EL CURA Y EL ALBAÑIL
Se trataba de un cura que vivía en una casa dentro de un pueblo. Y cerca estaba la casa de un albañil que tenía que salir a trabajar fuera frecuentemente, como los albañiles de Aramendía, que van a trabajar a Ollogoyen y a otros pueblos y están días o semanas que no duermen en casa. Y, bueno, el albañil debió de tardar mucho y el cura, aprovechándose de su ausencia, empezó a ir con la mujer del albañil, porque, como al cura le hacía la limpieza algunas veces esa mujer, tomaron confianza y debió de pasar algo más. Y algún cotilla del pueblo avisó al albañil:
–Parece que entra mucho el cura en tu casa.
–¿Que entra? ¿Qué se le ha perdido a ése en mi casa? –dijo enfadado el albañil.
Por si acaso, el albañil decidió quedarse en casa y vigilar.
–Bueno, pues toda esta semana tengo que estar en casa –se dijo.
Pero ella, su mujer, no avisaba al cura ni nada, sino que le ponía en la ventana un trapito colgado con el que le indicaba cuándo podía ir. Esa semana no se lo puso y el cura no iba. Y el albañil, como tenía algunas tierras de regadío, el domingo ya dijo:
–Pues ahora por la mañana voy a regar un poco.

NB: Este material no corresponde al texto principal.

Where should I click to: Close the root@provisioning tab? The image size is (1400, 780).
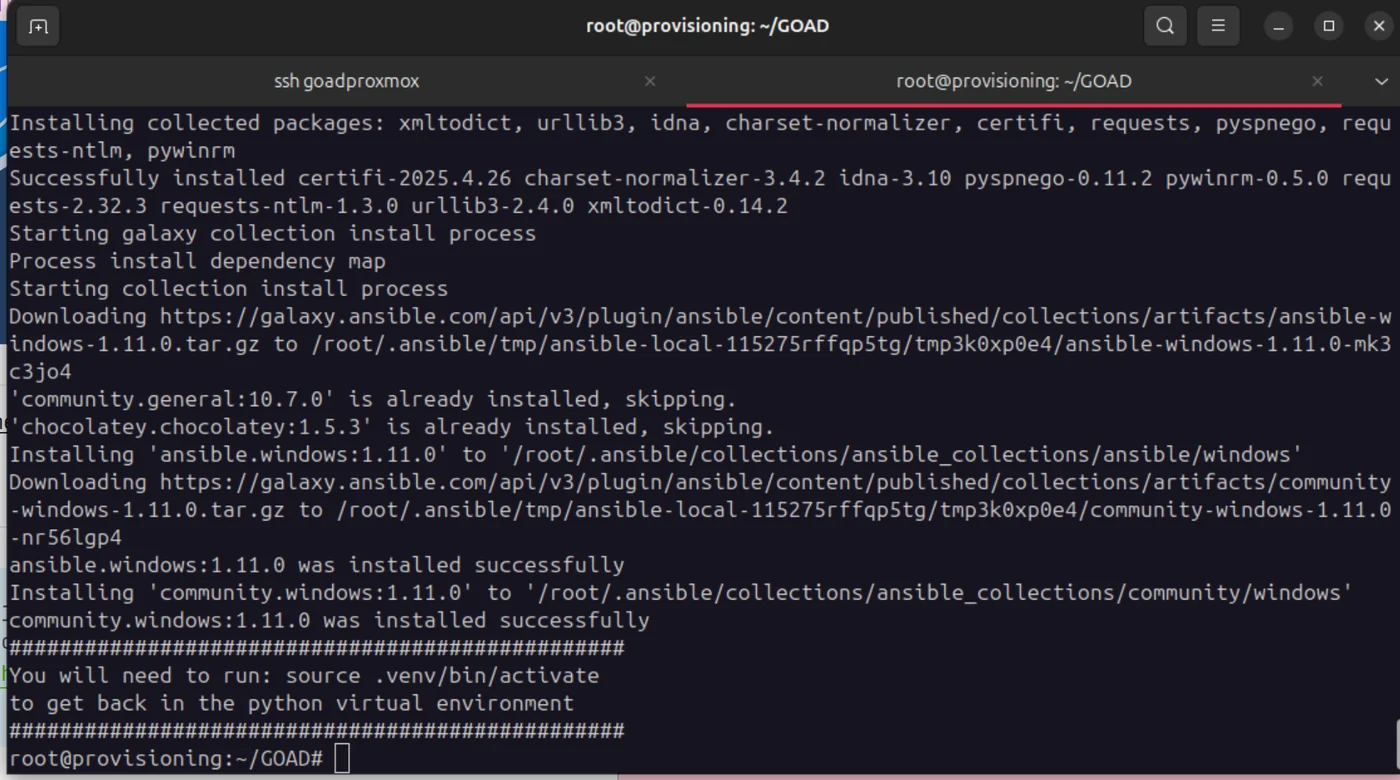[1317, 81]
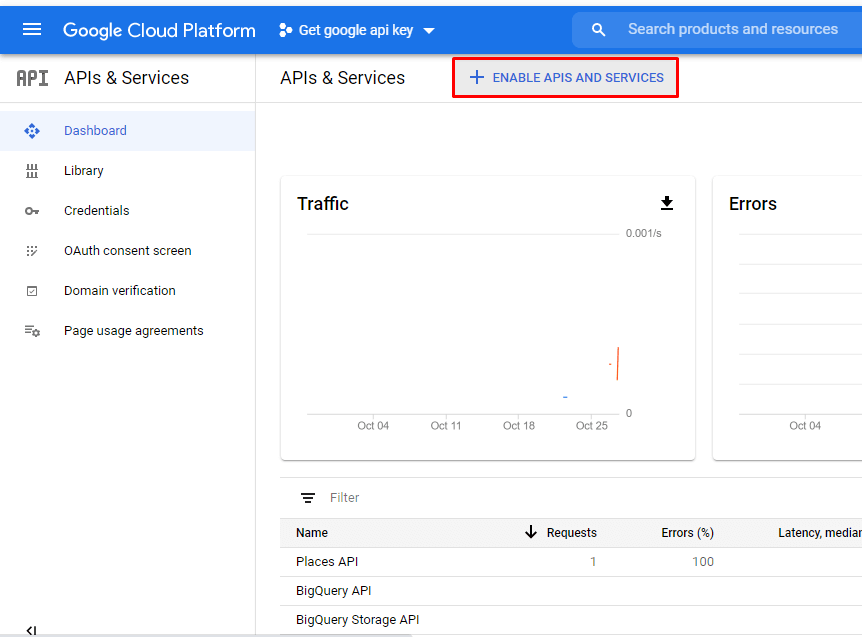This screenshot has width=862, height=637.
Task: Select Credentials menu item
Action: (96, 211)
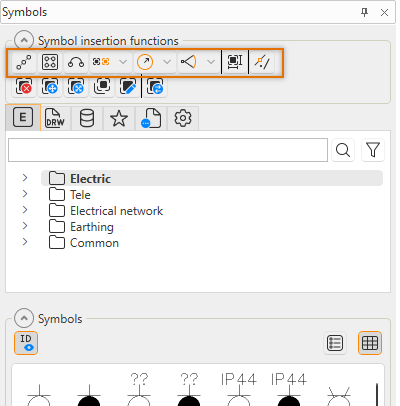Click the search magnifier button
Viewport: 400px width, 406px height.
(343, 150)
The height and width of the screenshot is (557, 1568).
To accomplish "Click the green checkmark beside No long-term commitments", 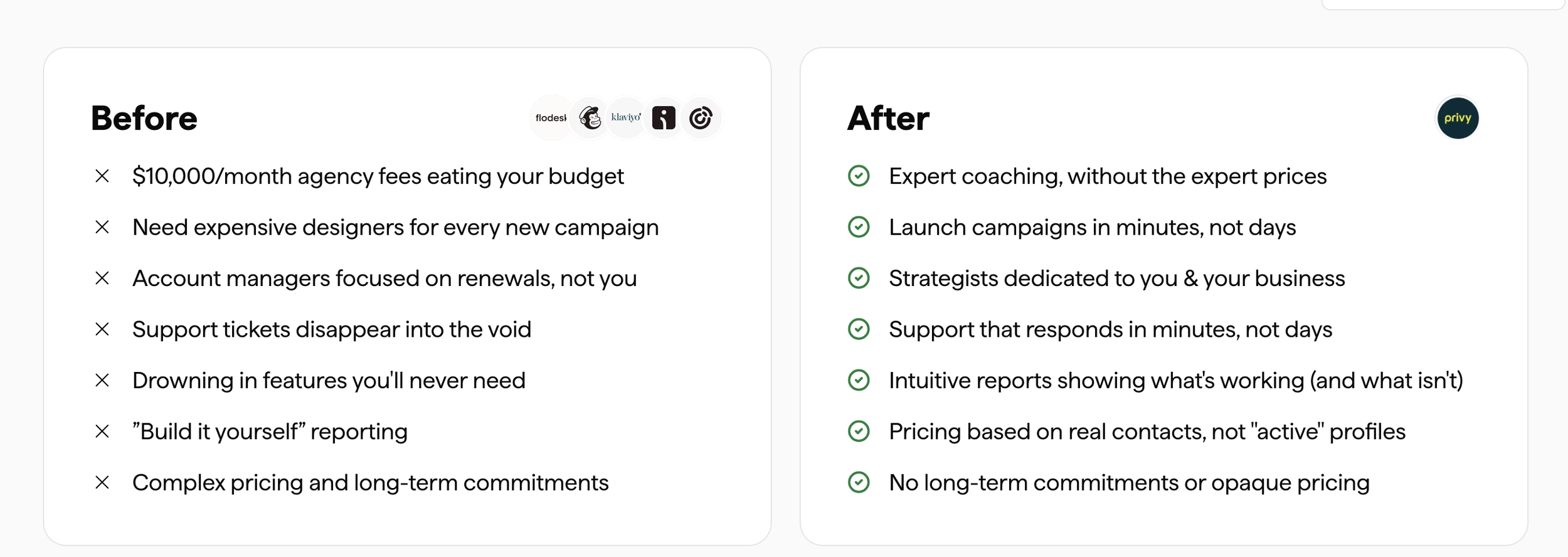I will [x=859, y=482].
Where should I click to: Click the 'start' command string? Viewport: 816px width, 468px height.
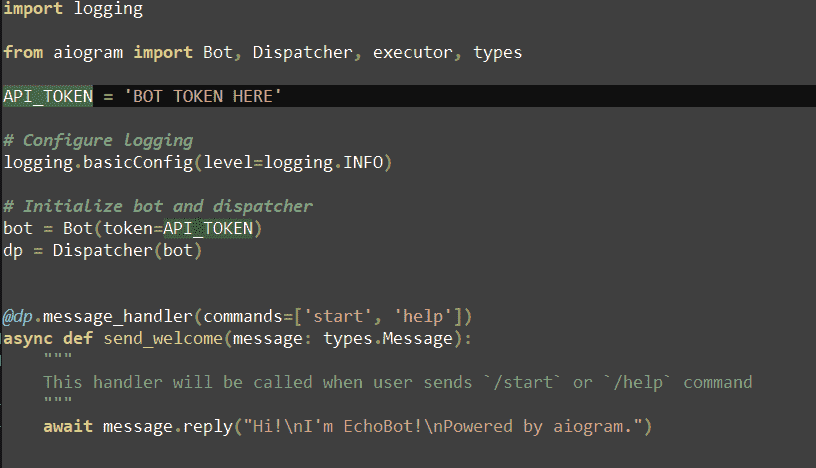338,317
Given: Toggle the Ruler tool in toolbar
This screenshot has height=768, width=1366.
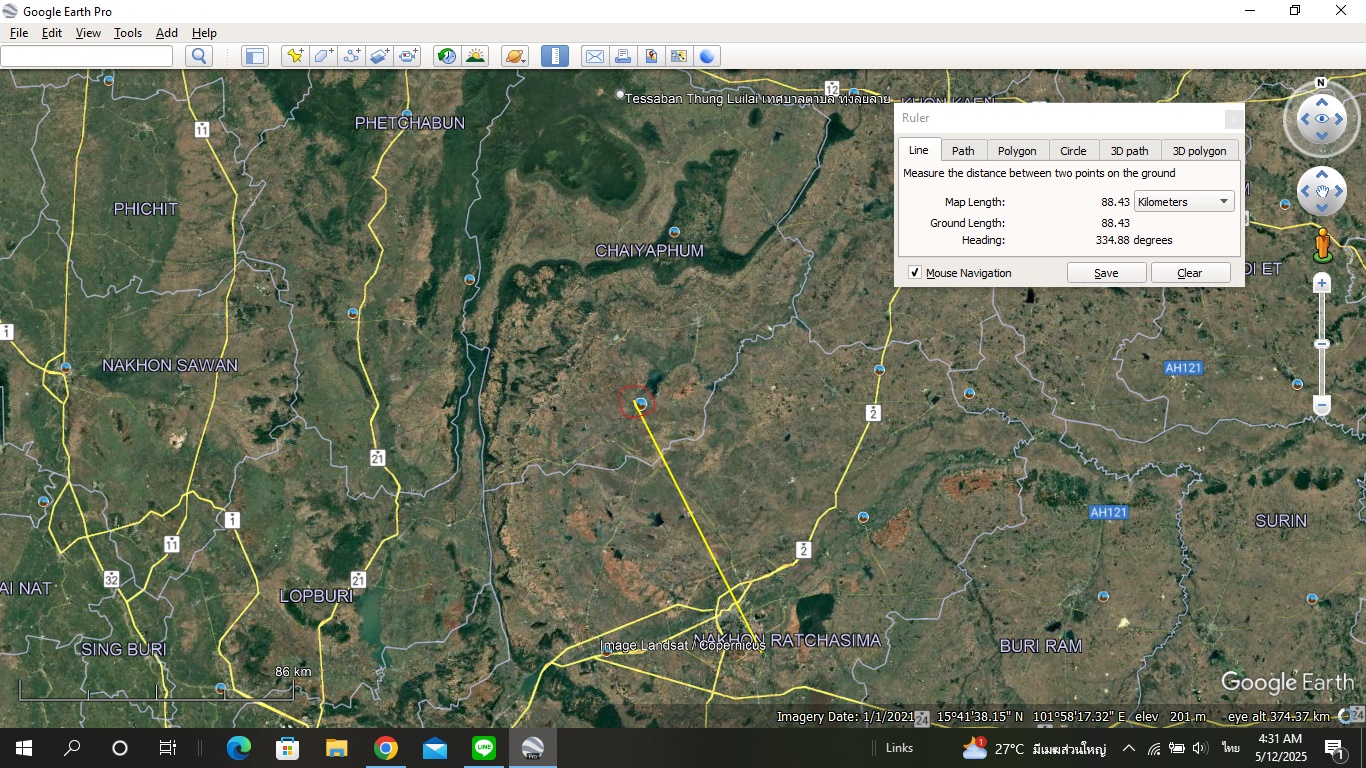Looking at the screenshot, I should tap(555, 56).
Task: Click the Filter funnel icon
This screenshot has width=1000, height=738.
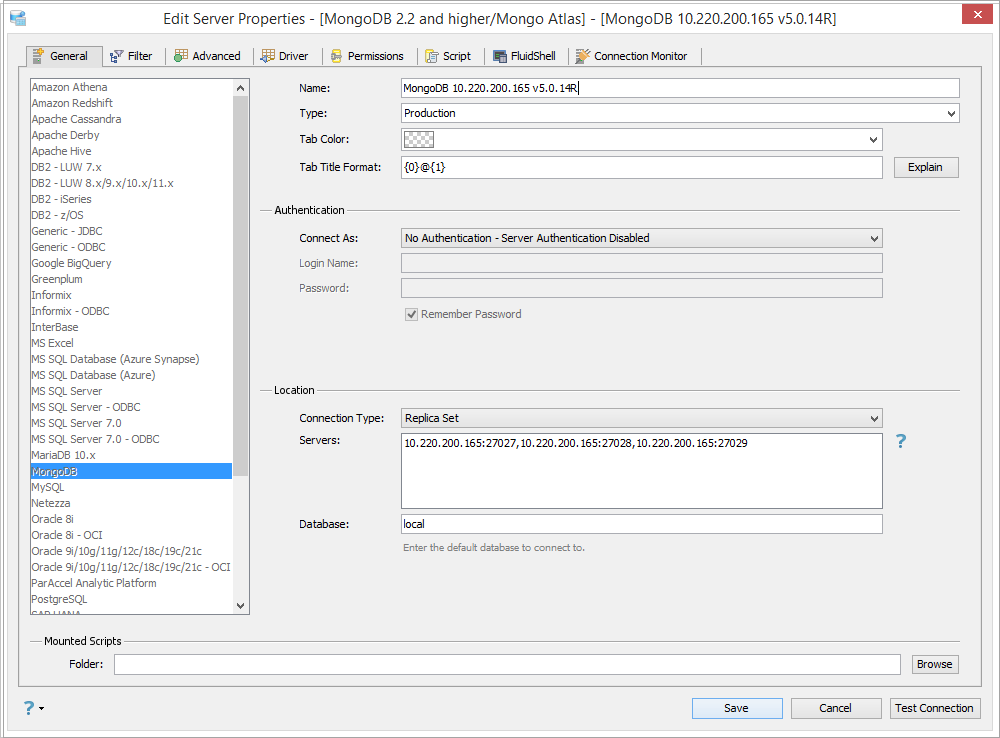Action: pyautogui.click(x=116, y=56)
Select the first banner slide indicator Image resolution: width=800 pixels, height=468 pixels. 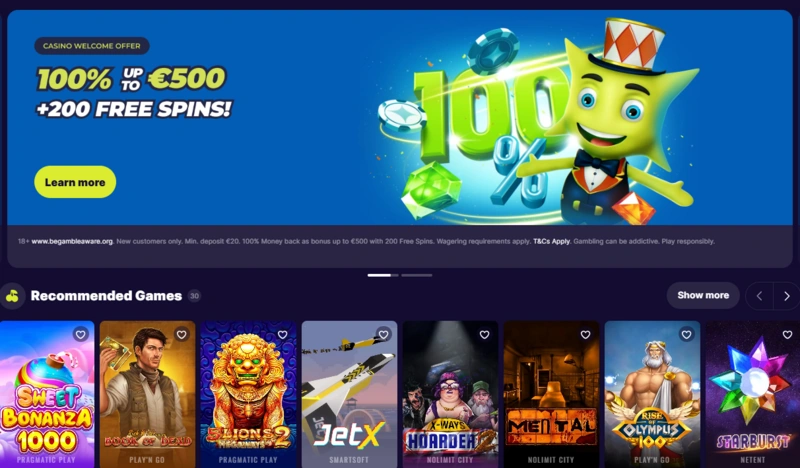(x=383, y=275)
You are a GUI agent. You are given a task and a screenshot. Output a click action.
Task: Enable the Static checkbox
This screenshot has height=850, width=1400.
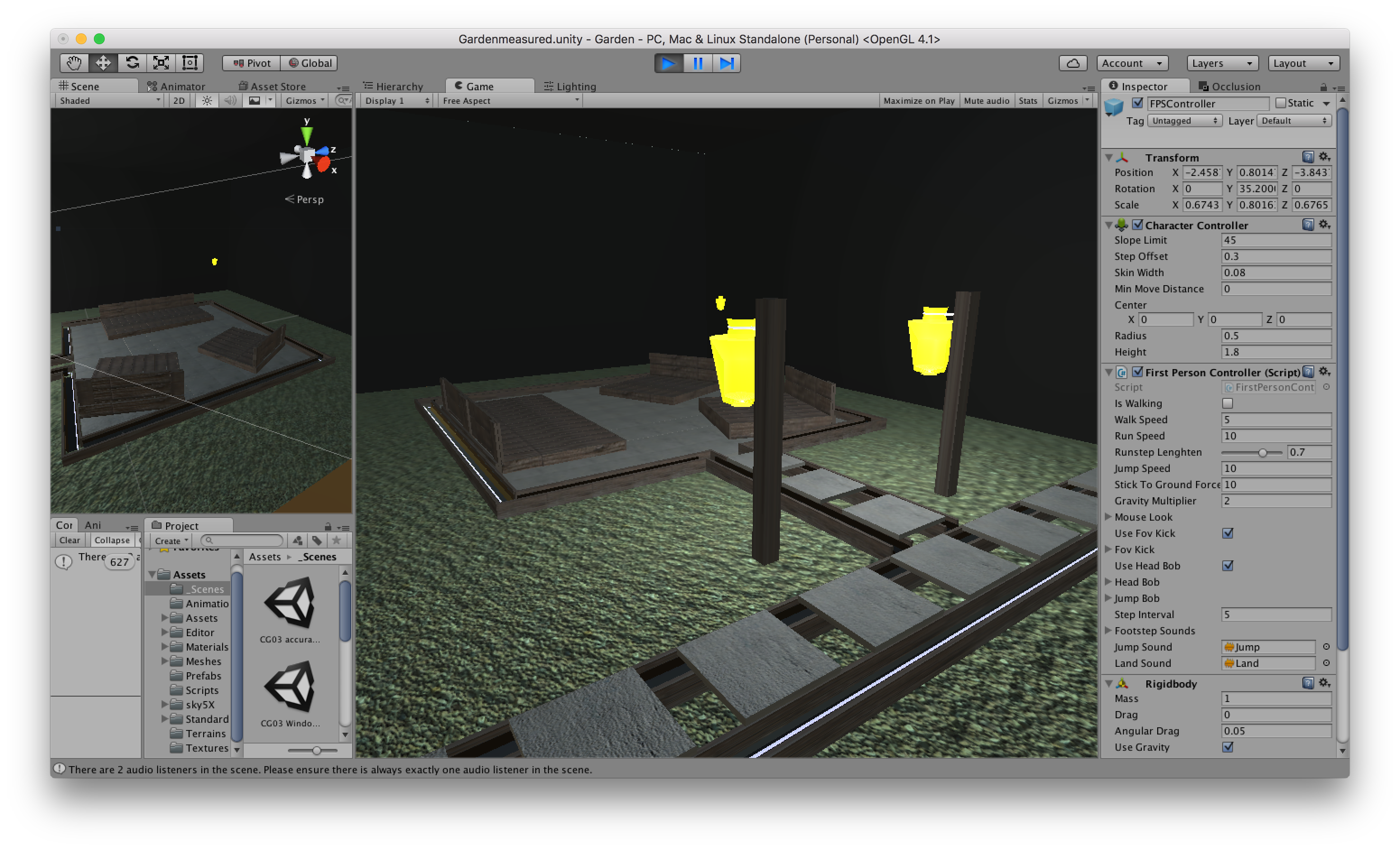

Pero, antes de marcharse a regar, el albañil había puesto un poco pez a su mujer en la tripa por si le engañaba. Salió, pues, al campo y le dijo que re- gresaría más tarde. Poco después se levantó el cura para ir a misa, pero antes de la misa vio que la mujer del albañil había puesto el trapico y exclamó lascivamente:
–Voy a casa de ella.
Y el sacristán, que era un sastre que tenía unas largas barbas, bandeó las campanas para llamar a misa. Fue la gente del pueblo a la iglesia, pero el cura no iba. Tocó a entrar por última vez y, como el cura no aparecía, se imaginó que estaba ahí, con la mujer del albañil. Mientras llamaban a misa, el cura y la mujer habían empezado a hacer el amor y, como ella tenía pez en la barriga, se habían quedado pegados, por lo que no podía ir a misa. Y tanto tardaba en entrar a misa, que la gente le decía al sacristán:
–¡Ahí va! Y el cura, ¿dónde estará?
El sacristán, como sospechaba dónde estaba, les dijo:
–Estará en casa del albañil.
Fueron todos inmediatamente a esa casa y, al estar pegados y desnudos en el dormitorio, el cura le mandó al sacristán que subiera. Subió y el cura, avergonzado, se excusaba:
–Nos ha dado una mala tentación y, ahora, ¿cómo nos despegaremos? La pez los había pegado tan fuerte que despegarlos era difícil. Y el sacristán, con una vela, les pasaba cerca para reblandecer la pez y que se pudieran soltar. Y, como estaban tan pegados, el sacristán, inclinándose a la altura de la barriga de los otros dos, se arrimó tanto que se le pegaron las barbas. Así que quedaron los tres pegados y ninguno en misa. Al poco rato, volvió de regar el albañil y vio a los tres en esa postura.
–¡Ahí va! Aquí el cura jodiendo y el sacristan oliendo –dijo humorísticamente el albañil.
El sacristán, al ver que la situación se complicaba, como era sastre, cogió las tijeras, se cortó las barbas y se marchó corriendo a misa. Pero al cura, que no pudo soltarse, le metió una paliza buena el albañil.